Voodoo Math

Essays | Max James Rounds | Friday, January 1, 2010 | 1 Comment

On April 2, 2007, New Century Financial Corporation, a major subprime mortgage lender, filed for Chapter 11 bankruptcy, introducing the word ‘subprime’ into the popular English lexicon. New Century’s failure was one of the early signs that something was horribly wrong with the US housing market. Over the next two years, the problems with American real estate would eventually claim (in one form or another) Countrywide Financial Corporation, Bear Stearns, Fannie Mae, Freddie Mac, Lehman Brothers, Merrill Lynch, AIG, Washington Mutual, Wachovia, and countless other smaller institutions

Much of the reason for the demise of these corporations centered on the devaluation of financial products known as mortgage-backed securities (MBS) and collateralized debt obligations (CDOs), two investments that gained popularity beginning in 2000.  These two products were essentially pools of (often subprime) home loans that investors could buy in return for a piece of the monthly payments. The borrowers of subprime mortgages were, in most cases, at a high risk of default. Because banks were nervous about recouping their investment, borrowers were obligated to pay higher interest rates on their mortgages, making MBS, and CDOs lucrative investments. However, this also meant that subprime mortgages were extremely risky. Indeed, when the value of these investments plummeted in 2009, the institutions that owned them became insolvent or were taken over immediately prior to insolvency.

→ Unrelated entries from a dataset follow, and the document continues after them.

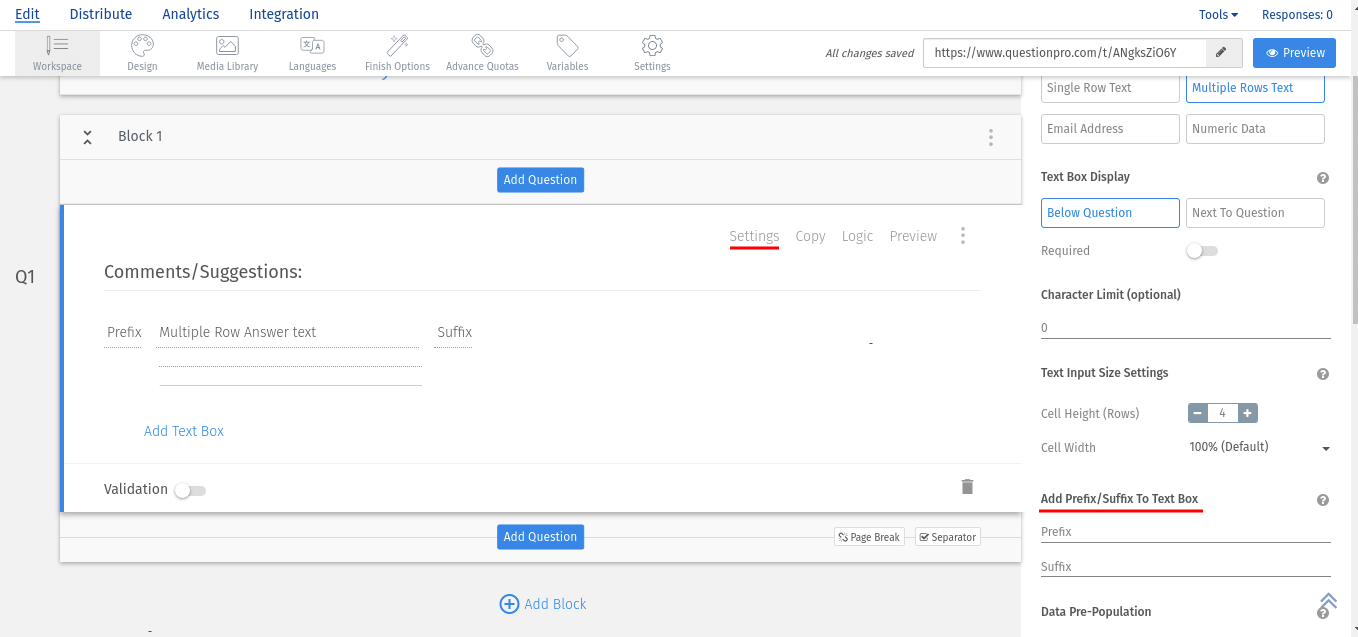Switch to the Distribute tab

(101, 14)
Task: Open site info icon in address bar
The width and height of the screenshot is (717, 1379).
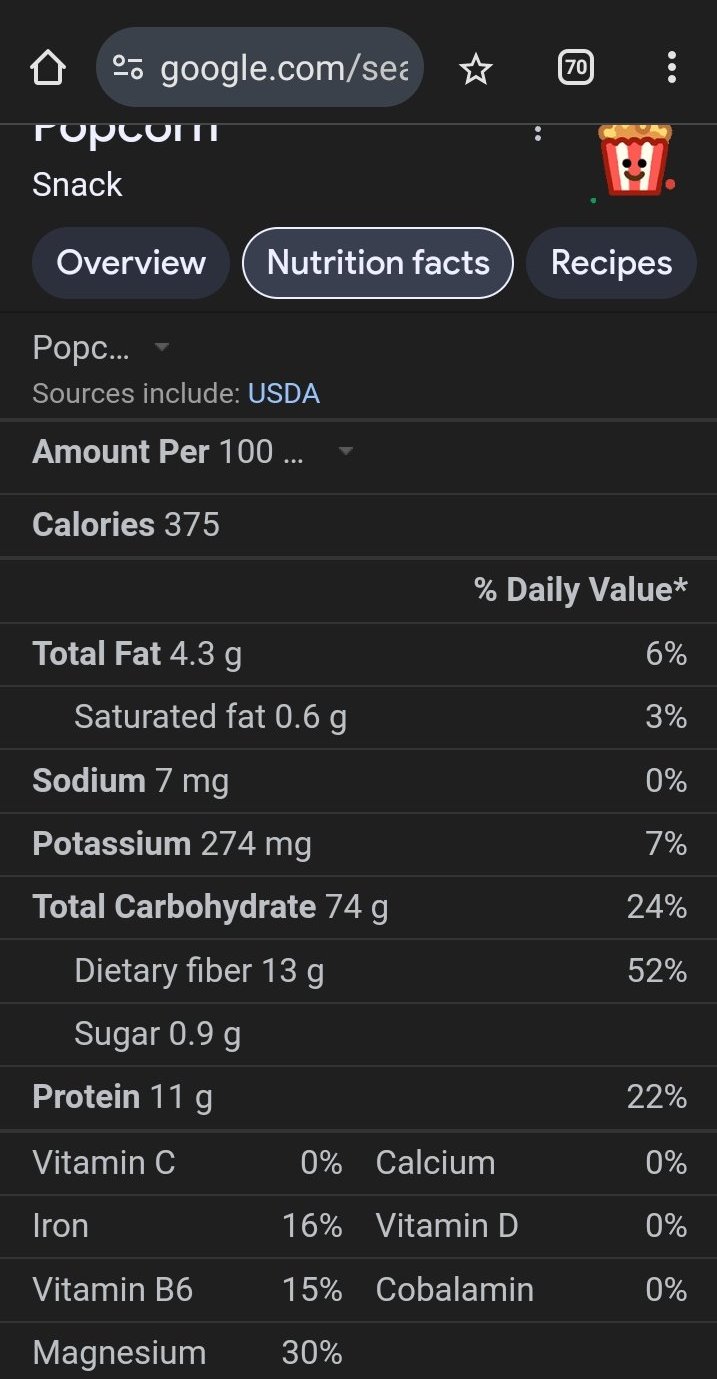Action: 128,68
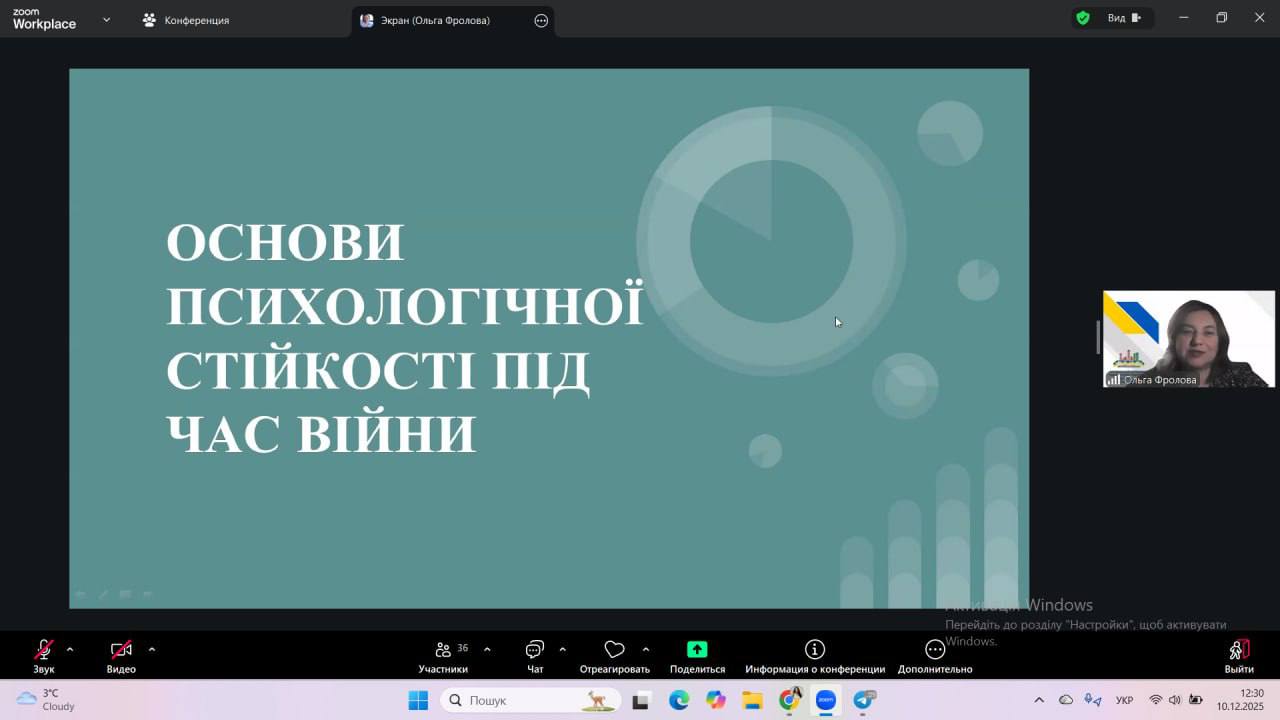This screenshot has height=720, width=1280.
Task: Toggle the УКР keyboard language indicator
Action: point(1124,700)
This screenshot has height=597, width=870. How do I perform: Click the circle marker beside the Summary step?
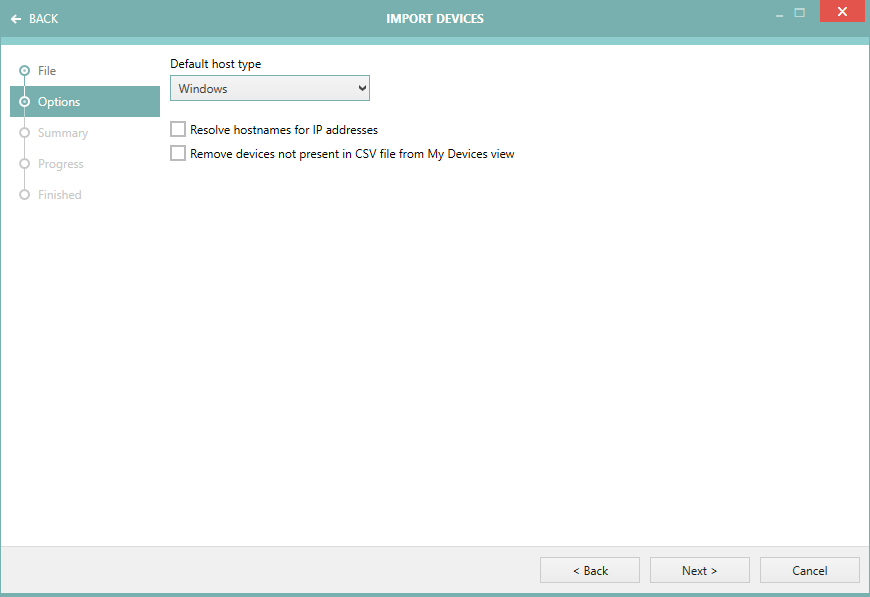(x=24, y=133)
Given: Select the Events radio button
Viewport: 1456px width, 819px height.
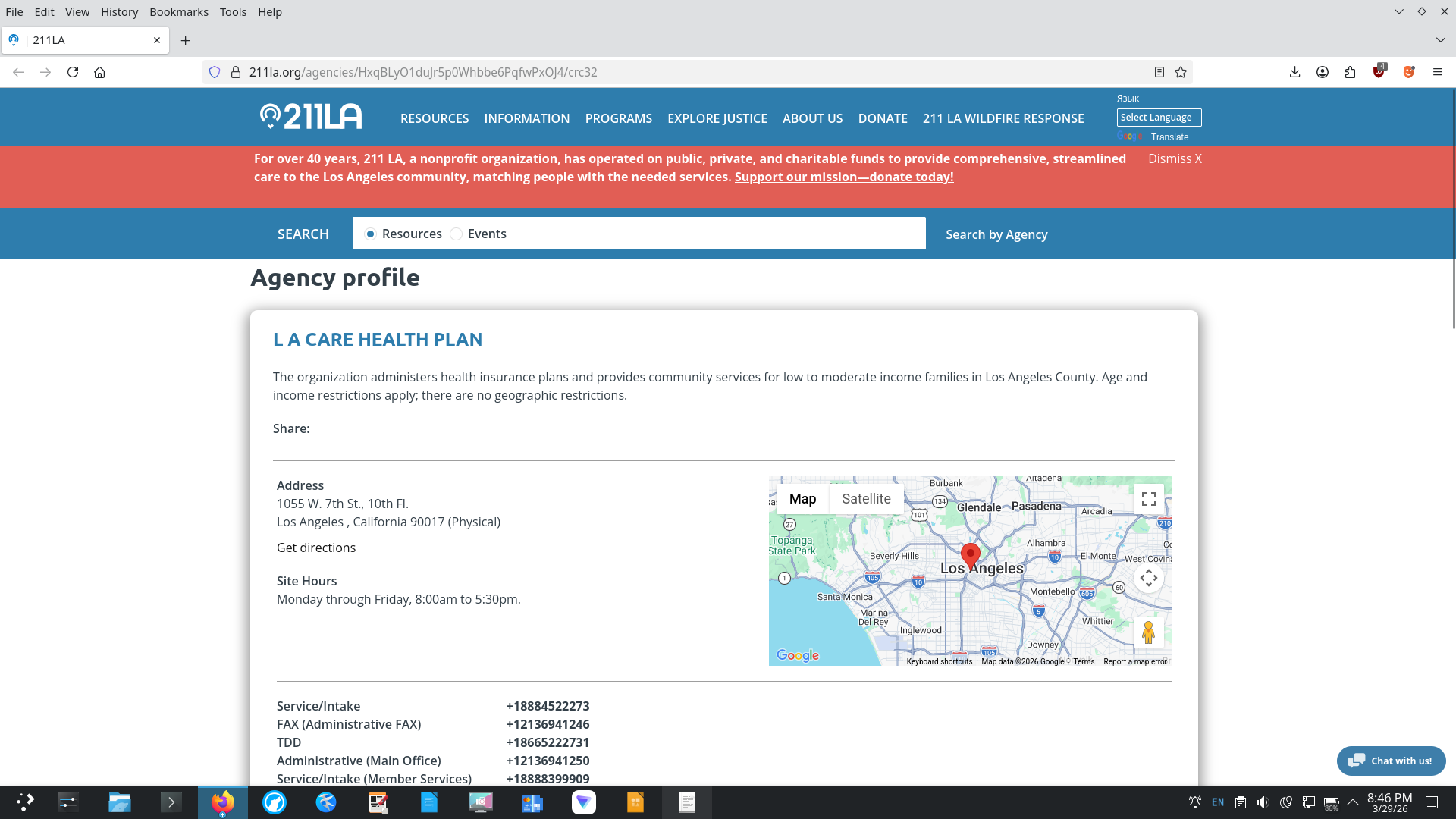Looking at the screenshot, I should (x=456, y=234).
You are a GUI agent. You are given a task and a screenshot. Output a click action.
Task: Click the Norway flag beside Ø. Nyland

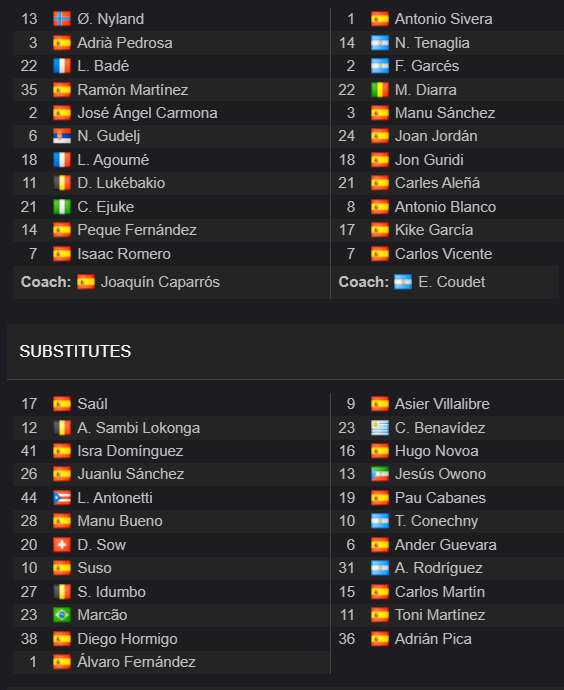[x=62, y=19]
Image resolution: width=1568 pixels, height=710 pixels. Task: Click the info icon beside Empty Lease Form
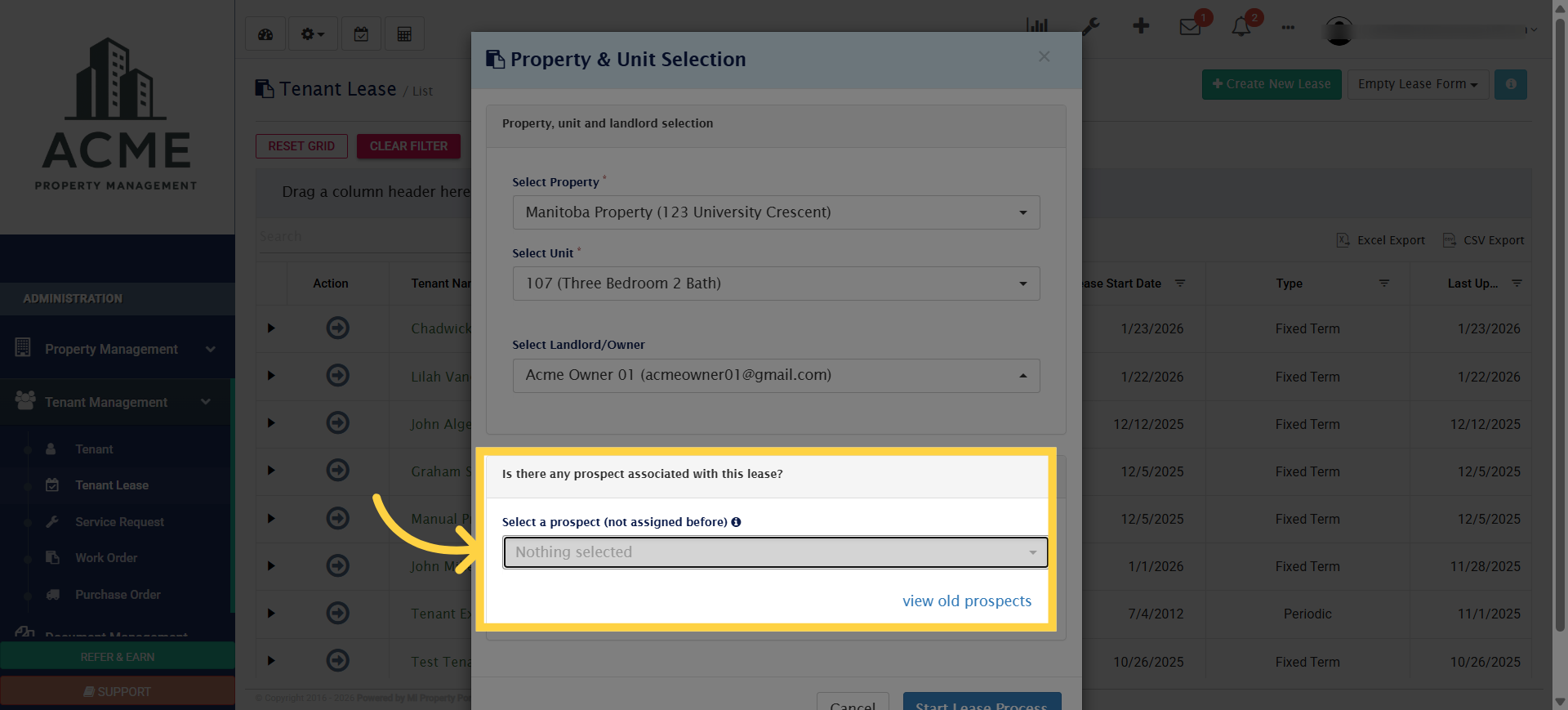click(1510, 84)
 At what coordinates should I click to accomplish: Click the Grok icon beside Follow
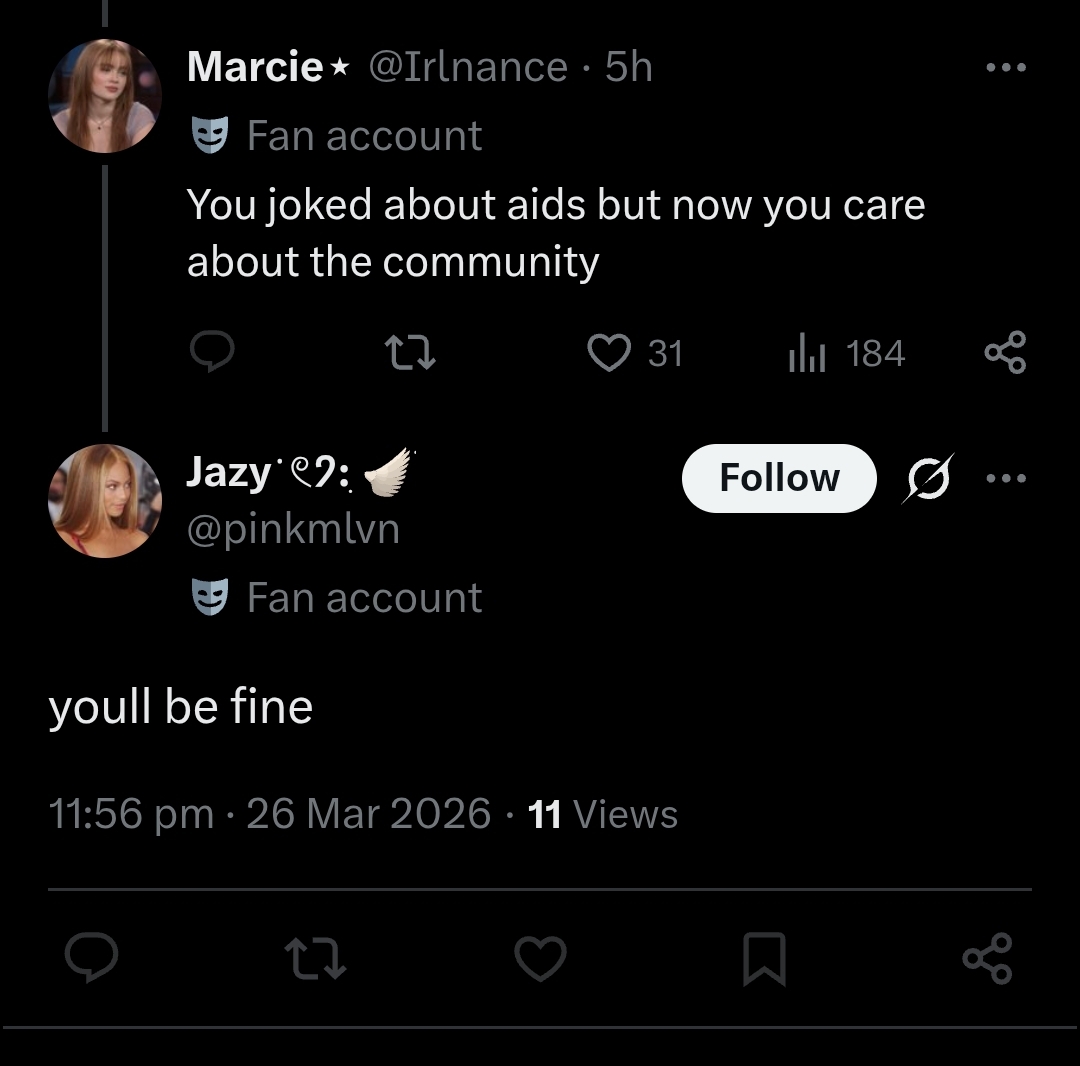coord(928,478)
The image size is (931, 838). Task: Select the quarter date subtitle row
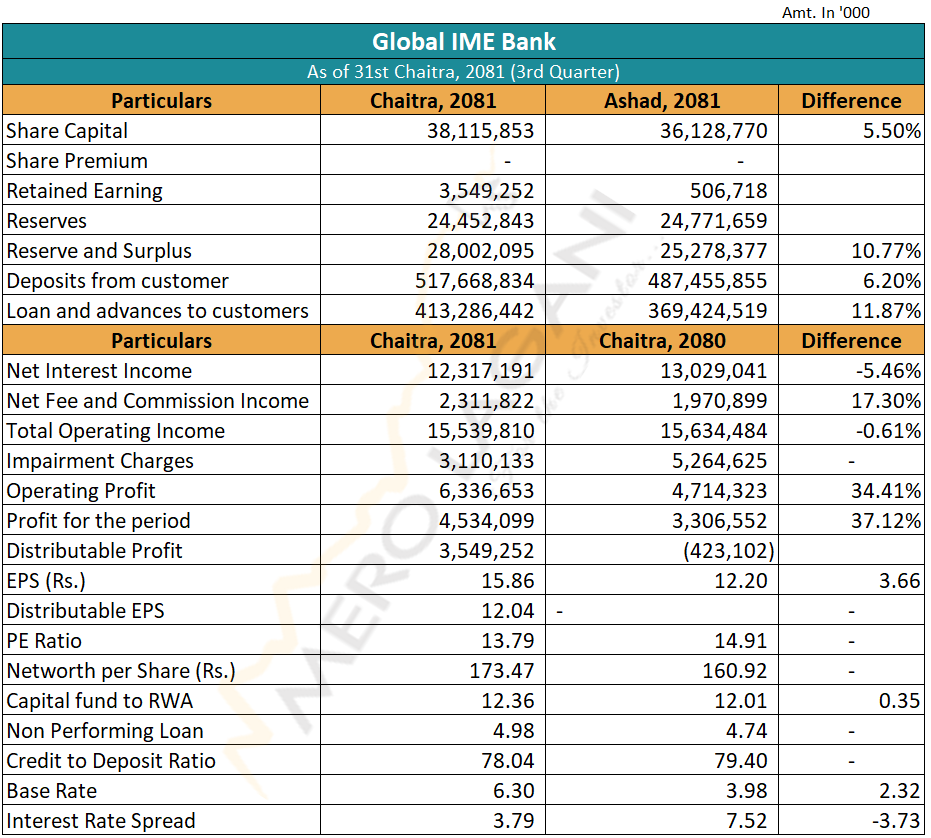[464, 72]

A year after the financial crisis began, I was having dinner with my father when he asked me a question about subprime mortgages, MBS and CDOs. He was trying to understand how it had ever seemed like a good idea to package extremely risky mortgages and sell them to investors. In response, I focused on what I perceived to be the cornerstone of the appeal of MBS and CDOs: correlation.

From the standpoint of subprime mortgages, correlation represents the tendency of borrowers to default at the same time. As long as the correlation of default among these homeowners is relatively small, the high mortgage payments compensate for the high risk of default. The danger with such an approach, however, is that the correlation among defaults can increase, ensuring that lenders do not recoup a substantial portion of their investment.

I told my father that these products came to life in a time when defaults were relatively uncorrelated, and that given the assumption that this behavior would continue into the future, MBS and CDOs were great investments that offered investors a higher rate of return and allowed those otherwise unable to own a home a chance to grab a piece of the American Dream for themselves. As borrowers began to default in ever-greater numbers, however, the assumption of uncorrelated defaults failed, and the products showed their inherent riskiness as they precipitated the global financial crisis.

But how did Wall Street come to make this mistake in the first place? Before we can answer this question, we must first better understand the concepts and problems of modern investing.

THE ASSET ALLOCATION PROBLEM

Consider the problem of any investor in the stock market: for a portfolio of risky assets (typically stocks), how can I maximize the return on my money for a given level of risk that I am willing to take? This problem was first addressed by Harry Markowitz in 1952 and later expanded by William Sharpe in 1964; together their writings form the basis of a field known as modern portfolio theory. Markowitz and Sharpe’s solution depended on three parameters: the average return on a stock, the volatility of that return, and the correlation of that return to another stock.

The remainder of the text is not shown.